We used TEM to investigate the morphologies of the P1 and P3 peptides in the presence of 200 mM KCl with 50 mM Tris pH 7.4. Under these conditions, the long fibers were broken up and instead form smaller nanoscale fibers (Figure 7a). In contrast, the P3 peptide forms micron-scale assemblies in presence of salts (Figure 7b). For P1 (NCPR −0.04), salt interferes with fibril formation. However, for P3 (NCPR +0.12), salt enhances fibril formation. The parsimonious explanation is that electrostatic repulsions are screened at higher salt concentrations.
Figure 7: TEM images of supramolecular assemblies formed by P1 (a) and P3 (b) at 50 mM tris buffer pH 7.4 with 200 mM KCl.

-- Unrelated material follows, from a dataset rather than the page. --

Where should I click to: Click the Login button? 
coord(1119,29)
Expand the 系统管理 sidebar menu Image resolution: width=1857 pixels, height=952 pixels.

The peptide P1 forms nanoscale fibers that are shorter than those observed at low salt – compared to Figure 4a. In contrast, the peptide P3 forms networks of micron-sized fibrils.
Finally, we used FTIR spectroscopy to obtain comparative assessments of the molecular level structures formed by the three peptides at high concentrations (5 mM). The data are shown in Figures 8 and 9. Water interference is a persistent challenge in acquiring FTIR spectra due to the overlap of water bending modes with the Amide-I polypeptide band. We collected FTIR data using peptides dissolved in buffer and subtracted a buffer-only spectrum from each of the peptide spectra. However, due to the challenges of low solubility of some of the peptides and / or difficulty in isolating assembled material in sufficient quantities, the FTIR signals were weak and noisy. However, by analyzing the data with both Fourier self-decomposition (FSD) and 2nd derivative (SD) band sharpening, we were able to identify bands that were consistent in both FSD and SD analyses and therefore less likely to be due to noise. Furthermore, we also measured the FTIR spectra of lyophilized material and found that all the most prominent and defining bands observed in the solvated peptides were also present in the lyophilized material, allowing us to interpret the spectra of solvated peptides with confidence. The resulting band assignments are summarized in Table 2.
Figure 8:

FTIR spectra of P1, P2, and P3; (a) in buffer (with buffer subtracted) and (b) lyophilized.
Figure 9: Deconvolution of the FTIR spectra in buffer.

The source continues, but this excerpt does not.